== REQUIRED WORK ==
All of the data should be reproduced word for word, though its pictures must be omitted.

Stored data entries:
◇ ◇ ◇ ◇

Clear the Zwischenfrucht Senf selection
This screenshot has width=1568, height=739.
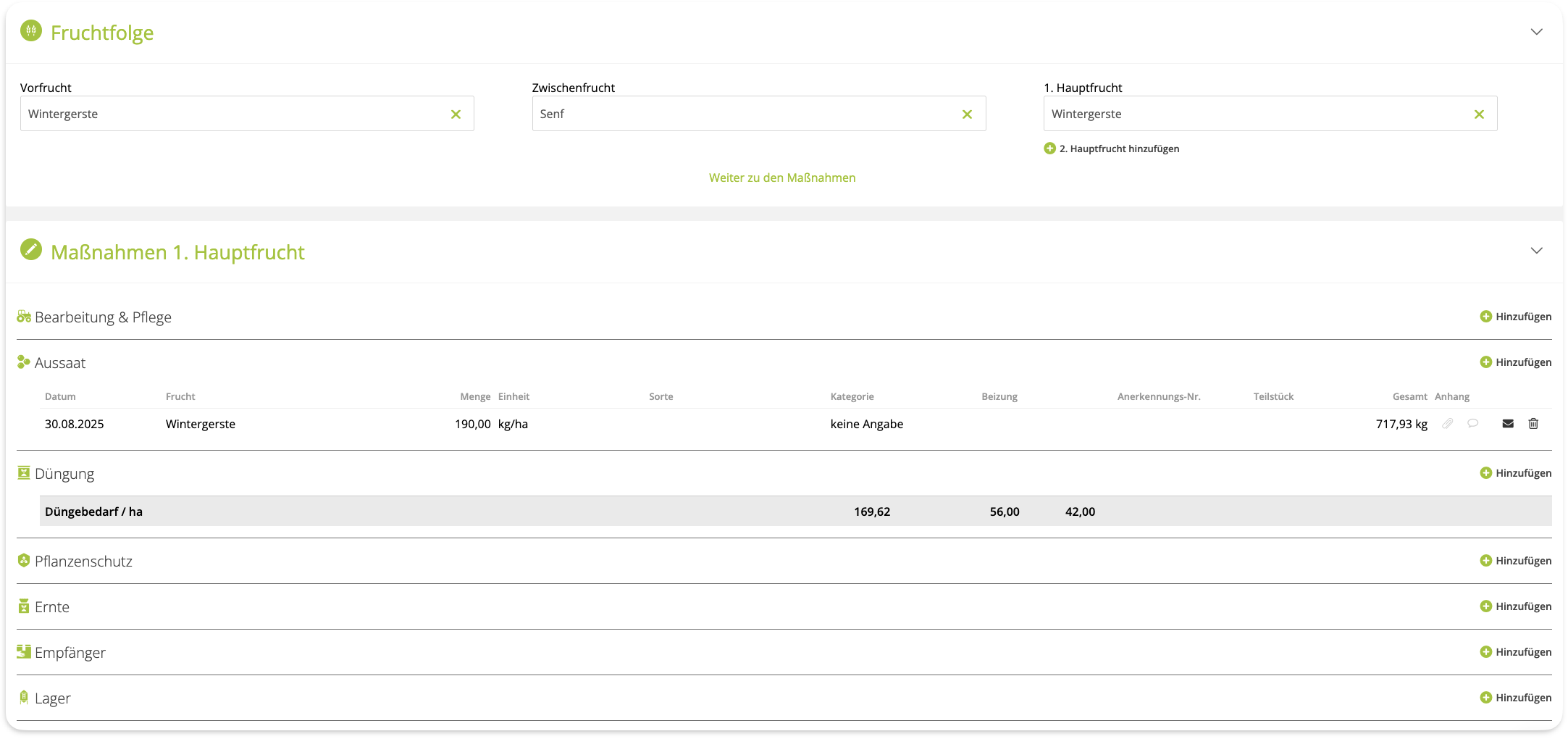pos(967,114)
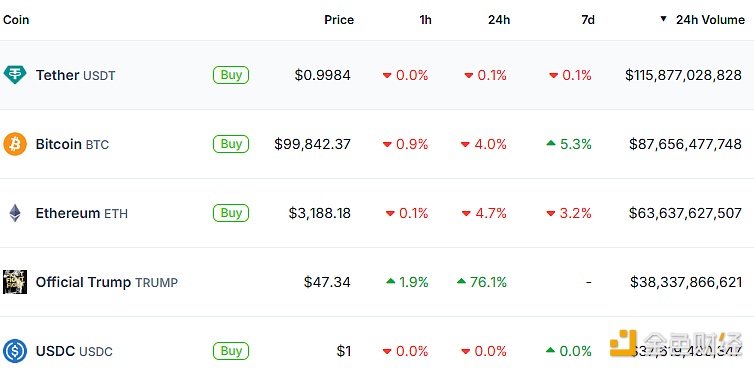Click the 24h Volume sort arrow

point(664,19)
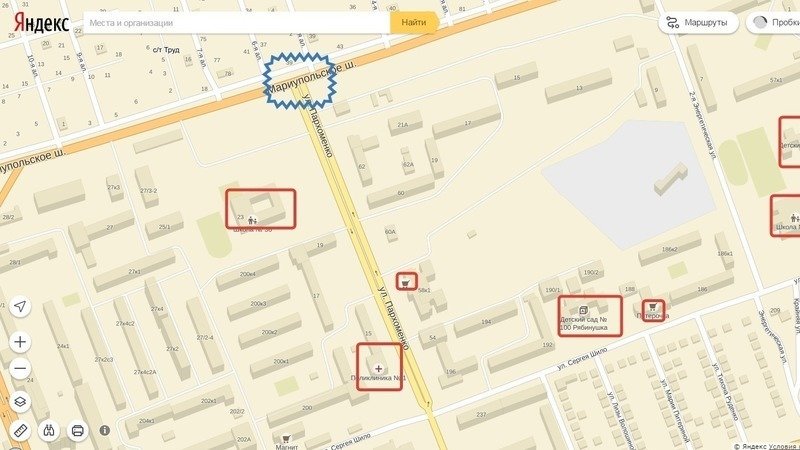800x450 pixels.
Task: Click the search field for places and organizations
Action: pos(237,23)
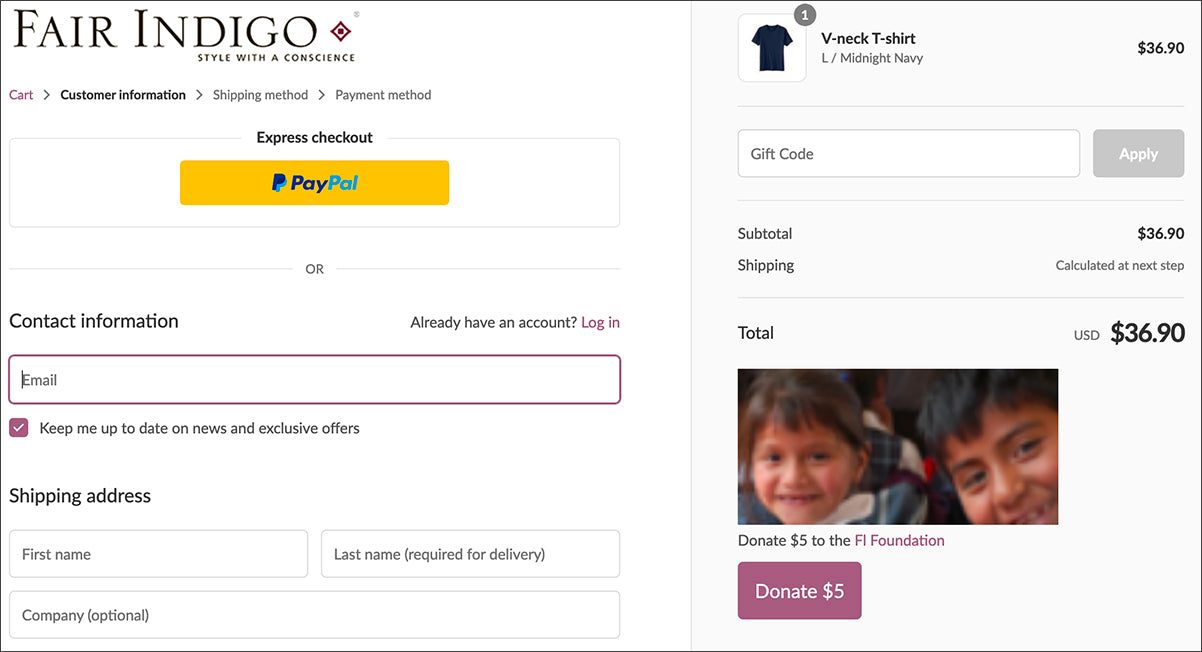Image resolution: width=1202 pixels, height=652 pixels.
Task: Open the FI Foundation link
Action: point(899,540)
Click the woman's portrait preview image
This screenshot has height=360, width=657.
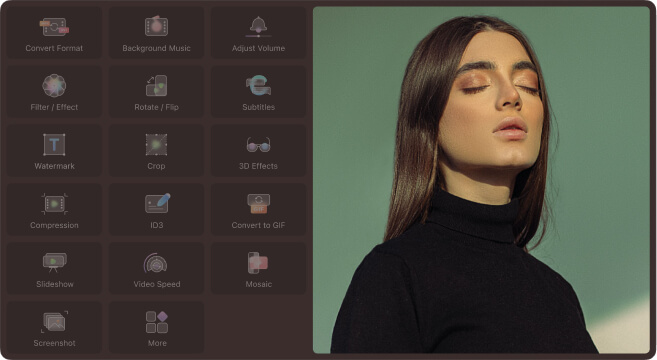tap(481, 180)
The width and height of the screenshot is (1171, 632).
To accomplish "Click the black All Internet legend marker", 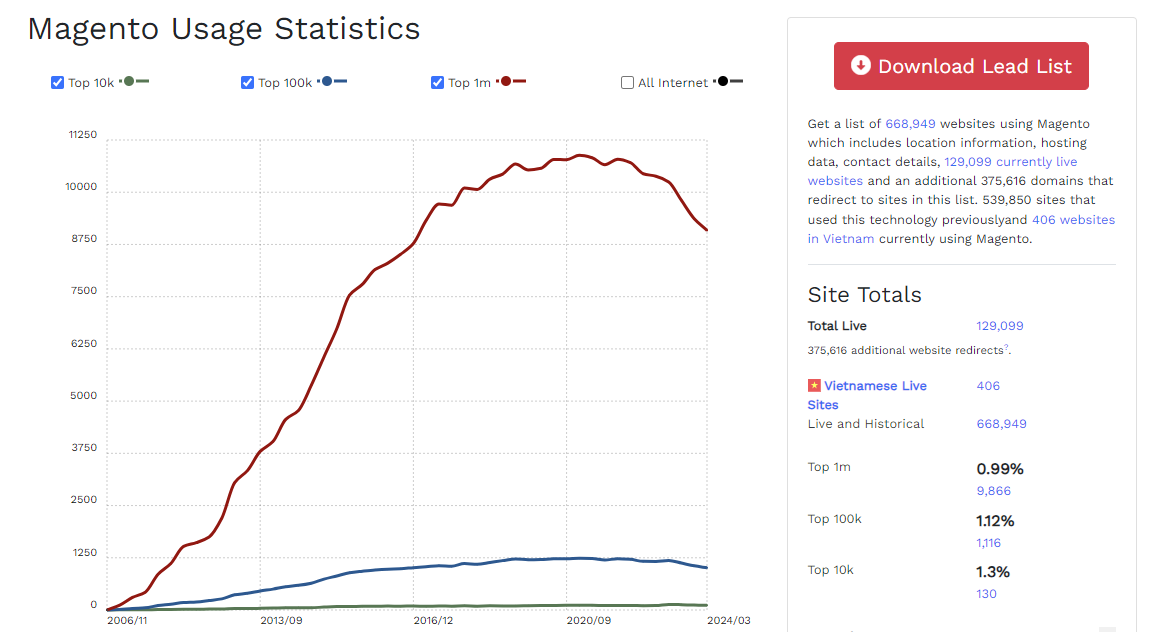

◇ ◇ ◇ ◇

== EXPECTED ANSWER ==
Clear the Zwischenfrucht Senf selection
This screenshot has width=1568, height=739.
pos(967,114)
Click the 24h Volume sort arrow

point(664,19)
800x450 pixels.
Task: Click the search field for places and organizations
Action: pos(237,23)
Image resolution: width=1202 pixels, height=652 pixels.
Task: Open the FI Foundation link
Action: point(899,540)
Click the woman's portrait preview image
This screenshot has height=360, width=657.
tap(481, 180)
The width and height of the screenshot is (1171, 632).
To accomplish "Click the black All Internet legend marker", 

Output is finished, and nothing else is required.